## [Текстовый блок]
В начале 1536 года император торжественно в Риме, в присутствии папы и кардиналов, изложил причины, побуждавшие его к войне против врага христианства, каким оказал себя Франц, соединившийся с Турцией. Летом того же года, 25 июля, Карл перешел реку Вар и вступил в Прованс. Он вел многочисленную, одну из лучших армий XVI столетия; надежды его были великие, он надеялся на завоевание самой Франции. Франц понял грозившую ему опасность и прибегнул к страшному средству. Прованс был совершенно разорен самими французами; самая столица его Экс была сожжена, поля опустошены, все запасы повсюду истреблены. Императорская армия, вступив в этот цветущий край, где она надеялась встретить полное продовольствие, нашла страшную пустыню. Город Марсель оказал имперским войскам вторичное сопротивление. Между тем французская армия стояла в укрепленном лагере близ Авиньона под начальством коннетабля Монморанси и смотрела на трудные и бесплодные движения Карлова войска. Голод и болезни заставили, наконец, Карла отступить. 25 сентября он повел назад свою армию, в которой убыло более половины. Но война тянулась еще до 1538 года. Турки прямо помогали Франции. Барбаросса с турецким флотом явился у Южной Франции и заодно с французской эскадрой грабил берега Южной Италии. Ропот был всеобщий; даже враги Карла V стыдились политики Франца.
Напрасно государственные люди, стоявшие во главе французской политики, старались оправдать ее действия. В этом отношении замечательна речь французского посла в Венеции, епископа Монлюка. Он играл тогда одну из главнейших ролей в государстве по своему уму и образованности; но он не был воспитанник и представитель той школы государственных людей, которая образовалась тогда в Европе под влиянием Макиавелли. Оправдывая действия своего государя перед венецианским сенатом, он сказал между прочим: «Если бы мне надо было погубить врага, я бы соединился хоть с дьяволом, не только что с турками» (впоследствии этот самый Монлюк увидел неосторожность Францевой политики и порицал ее).

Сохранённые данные
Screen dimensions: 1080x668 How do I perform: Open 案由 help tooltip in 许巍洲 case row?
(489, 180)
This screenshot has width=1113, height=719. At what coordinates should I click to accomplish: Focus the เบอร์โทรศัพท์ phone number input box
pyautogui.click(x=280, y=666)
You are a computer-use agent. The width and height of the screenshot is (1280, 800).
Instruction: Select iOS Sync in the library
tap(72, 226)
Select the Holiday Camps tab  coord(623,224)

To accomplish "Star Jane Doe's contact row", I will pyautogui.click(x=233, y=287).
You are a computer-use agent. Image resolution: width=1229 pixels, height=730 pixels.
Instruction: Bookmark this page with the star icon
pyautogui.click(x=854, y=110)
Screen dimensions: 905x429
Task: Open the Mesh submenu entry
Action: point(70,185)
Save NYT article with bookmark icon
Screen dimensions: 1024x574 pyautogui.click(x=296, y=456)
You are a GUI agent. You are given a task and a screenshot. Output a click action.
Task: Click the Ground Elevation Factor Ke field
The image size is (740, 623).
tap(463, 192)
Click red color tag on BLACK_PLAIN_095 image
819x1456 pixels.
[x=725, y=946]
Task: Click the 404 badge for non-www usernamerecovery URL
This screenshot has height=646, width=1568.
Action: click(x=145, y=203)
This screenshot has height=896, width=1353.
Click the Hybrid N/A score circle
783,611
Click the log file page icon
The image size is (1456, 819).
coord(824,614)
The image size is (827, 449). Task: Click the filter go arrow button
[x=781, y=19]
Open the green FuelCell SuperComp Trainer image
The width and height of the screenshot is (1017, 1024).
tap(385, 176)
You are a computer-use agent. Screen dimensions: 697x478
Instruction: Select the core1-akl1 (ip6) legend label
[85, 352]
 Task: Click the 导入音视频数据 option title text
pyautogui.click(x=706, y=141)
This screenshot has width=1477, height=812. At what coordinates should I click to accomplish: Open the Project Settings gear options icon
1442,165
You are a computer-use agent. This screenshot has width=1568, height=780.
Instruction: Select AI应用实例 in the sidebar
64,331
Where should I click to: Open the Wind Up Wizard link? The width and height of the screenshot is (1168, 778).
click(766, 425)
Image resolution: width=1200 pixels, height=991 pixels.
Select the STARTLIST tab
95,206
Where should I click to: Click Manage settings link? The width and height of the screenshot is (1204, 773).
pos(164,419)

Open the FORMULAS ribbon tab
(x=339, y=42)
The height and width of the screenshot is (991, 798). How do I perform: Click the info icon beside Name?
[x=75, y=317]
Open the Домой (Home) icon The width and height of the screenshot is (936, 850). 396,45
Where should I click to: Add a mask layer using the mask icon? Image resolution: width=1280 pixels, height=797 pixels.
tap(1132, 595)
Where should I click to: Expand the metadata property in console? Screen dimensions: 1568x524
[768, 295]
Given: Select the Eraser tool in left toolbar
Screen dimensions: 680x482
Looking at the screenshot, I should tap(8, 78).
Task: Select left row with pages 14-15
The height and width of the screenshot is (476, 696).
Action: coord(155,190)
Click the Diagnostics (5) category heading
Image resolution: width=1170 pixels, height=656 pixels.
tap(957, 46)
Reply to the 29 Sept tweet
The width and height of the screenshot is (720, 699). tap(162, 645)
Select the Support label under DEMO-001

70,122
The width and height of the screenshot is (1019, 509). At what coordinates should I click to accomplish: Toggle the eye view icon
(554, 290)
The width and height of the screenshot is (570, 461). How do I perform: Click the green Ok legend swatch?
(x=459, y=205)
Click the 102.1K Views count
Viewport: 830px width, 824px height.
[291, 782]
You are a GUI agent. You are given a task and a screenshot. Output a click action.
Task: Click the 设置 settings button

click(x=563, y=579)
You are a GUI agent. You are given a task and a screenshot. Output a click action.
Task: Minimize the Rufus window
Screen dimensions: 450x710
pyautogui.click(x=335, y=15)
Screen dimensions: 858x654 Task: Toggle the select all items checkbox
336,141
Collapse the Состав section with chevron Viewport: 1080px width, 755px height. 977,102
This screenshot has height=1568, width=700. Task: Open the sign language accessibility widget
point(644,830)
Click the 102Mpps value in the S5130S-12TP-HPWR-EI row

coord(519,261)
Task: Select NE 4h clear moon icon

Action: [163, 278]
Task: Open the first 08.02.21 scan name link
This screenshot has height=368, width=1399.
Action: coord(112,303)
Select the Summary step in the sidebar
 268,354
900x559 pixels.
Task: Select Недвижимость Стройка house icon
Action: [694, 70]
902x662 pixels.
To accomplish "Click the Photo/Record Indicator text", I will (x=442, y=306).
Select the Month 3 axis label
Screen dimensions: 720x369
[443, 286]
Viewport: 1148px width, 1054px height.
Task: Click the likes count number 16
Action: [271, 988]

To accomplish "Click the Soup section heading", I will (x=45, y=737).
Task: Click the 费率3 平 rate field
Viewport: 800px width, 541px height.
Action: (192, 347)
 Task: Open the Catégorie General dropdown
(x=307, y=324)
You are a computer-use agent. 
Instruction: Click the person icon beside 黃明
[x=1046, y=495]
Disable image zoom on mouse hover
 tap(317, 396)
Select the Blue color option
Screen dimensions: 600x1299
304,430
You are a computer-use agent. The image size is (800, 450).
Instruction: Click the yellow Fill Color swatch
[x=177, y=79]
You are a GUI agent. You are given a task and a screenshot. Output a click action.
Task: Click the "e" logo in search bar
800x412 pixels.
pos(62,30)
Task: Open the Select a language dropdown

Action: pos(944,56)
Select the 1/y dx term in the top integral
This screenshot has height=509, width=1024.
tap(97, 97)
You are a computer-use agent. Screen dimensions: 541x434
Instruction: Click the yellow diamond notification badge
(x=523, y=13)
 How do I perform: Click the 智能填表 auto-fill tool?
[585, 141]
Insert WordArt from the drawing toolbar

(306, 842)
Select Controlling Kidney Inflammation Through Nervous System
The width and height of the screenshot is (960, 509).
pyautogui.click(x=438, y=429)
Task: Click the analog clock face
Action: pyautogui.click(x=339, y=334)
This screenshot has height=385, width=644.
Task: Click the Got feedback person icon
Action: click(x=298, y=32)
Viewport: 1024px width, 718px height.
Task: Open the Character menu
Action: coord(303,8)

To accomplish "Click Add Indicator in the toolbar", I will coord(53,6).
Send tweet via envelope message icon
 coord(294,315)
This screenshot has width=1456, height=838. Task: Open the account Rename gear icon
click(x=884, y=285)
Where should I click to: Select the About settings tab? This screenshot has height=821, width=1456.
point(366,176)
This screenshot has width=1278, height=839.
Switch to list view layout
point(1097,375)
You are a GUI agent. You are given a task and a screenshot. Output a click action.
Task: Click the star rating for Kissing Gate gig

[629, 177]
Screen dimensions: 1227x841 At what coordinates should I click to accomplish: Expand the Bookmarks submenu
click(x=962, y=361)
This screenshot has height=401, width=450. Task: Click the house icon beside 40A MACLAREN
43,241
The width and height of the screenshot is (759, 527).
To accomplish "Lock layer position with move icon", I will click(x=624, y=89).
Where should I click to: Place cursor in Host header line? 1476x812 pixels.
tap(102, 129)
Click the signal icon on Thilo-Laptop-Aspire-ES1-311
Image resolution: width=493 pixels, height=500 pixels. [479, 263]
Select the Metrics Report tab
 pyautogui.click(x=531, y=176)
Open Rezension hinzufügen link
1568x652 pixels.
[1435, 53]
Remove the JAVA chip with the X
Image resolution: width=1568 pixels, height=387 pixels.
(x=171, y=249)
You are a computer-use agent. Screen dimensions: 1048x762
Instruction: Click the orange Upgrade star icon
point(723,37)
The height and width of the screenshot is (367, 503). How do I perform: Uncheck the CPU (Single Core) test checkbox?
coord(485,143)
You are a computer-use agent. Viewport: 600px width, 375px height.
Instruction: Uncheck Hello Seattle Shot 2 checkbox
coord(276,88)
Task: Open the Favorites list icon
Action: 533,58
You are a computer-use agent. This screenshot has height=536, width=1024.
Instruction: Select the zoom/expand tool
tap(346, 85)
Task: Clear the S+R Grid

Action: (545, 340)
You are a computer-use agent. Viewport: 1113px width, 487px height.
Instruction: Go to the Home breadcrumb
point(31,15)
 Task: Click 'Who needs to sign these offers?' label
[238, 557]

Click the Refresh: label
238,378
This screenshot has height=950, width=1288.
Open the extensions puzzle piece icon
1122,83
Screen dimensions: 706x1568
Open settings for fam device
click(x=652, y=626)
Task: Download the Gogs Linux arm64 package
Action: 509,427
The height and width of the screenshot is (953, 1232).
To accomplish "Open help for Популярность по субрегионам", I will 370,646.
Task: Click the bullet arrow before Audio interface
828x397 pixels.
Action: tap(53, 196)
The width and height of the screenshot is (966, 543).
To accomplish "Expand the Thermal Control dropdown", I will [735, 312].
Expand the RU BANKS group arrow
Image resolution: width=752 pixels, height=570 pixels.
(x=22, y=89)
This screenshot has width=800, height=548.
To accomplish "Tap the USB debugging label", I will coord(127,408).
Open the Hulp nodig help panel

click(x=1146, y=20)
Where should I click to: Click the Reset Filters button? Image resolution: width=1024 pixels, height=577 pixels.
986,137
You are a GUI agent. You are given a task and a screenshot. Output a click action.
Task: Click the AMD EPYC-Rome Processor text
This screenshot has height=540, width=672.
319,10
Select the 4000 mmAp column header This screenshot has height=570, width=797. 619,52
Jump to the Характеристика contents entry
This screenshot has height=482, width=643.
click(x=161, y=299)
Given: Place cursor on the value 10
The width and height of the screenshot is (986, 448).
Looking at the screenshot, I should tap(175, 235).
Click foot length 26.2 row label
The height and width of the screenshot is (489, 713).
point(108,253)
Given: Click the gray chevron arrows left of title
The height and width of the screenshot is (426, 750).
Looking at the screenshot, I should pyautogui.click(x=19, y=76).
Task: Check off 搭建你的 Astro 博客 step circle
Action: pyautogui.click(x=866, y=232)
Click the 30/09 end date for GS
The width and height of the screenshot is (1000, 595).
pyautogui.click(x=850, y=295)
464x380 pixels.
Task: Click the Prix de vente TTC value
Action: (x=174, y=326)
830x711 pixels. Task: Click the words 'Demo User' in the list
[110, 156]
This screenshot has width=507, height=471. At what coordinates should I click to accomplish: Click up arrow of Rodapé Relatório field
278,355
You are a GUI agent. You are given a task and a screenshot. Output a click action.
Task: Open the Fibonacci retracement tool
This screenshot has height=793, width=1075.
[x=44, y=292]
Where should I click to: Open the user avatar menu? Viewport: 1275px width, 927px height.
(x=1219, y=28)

## [Краткое задание]
Можете дословно воспроизвести отрывок из текста о войне Карла V с Францем, начав с места, где стоят слова «Напрасно государственные люди, стоявшие», и закончив словами «и порицал ее).»?

## [Выполненное задание]
Напрасно государственные люди, стоявшие во главе французской политики, старались оправдать ее действия. В этом отношении замечательна речь французского посла в Венеции, епископа Монлюка. Он играл тогда одну из главнейших ролей в государстве по своему уму и образованности; но он не был воспитанник и представитель той школы государственных людей, которая образовалась тогда в Европе под влиянием Макиавелли. Оправдывая действия своего государя перед венецианским сенатом, он сказал между прочим: «Если бы мне надо было погубить врага, я бы соединился хоть с дьяволом, не только что с турками» (впоследствии этот самый Монлюк увидел неосторожность Францевой политики и порицал ее).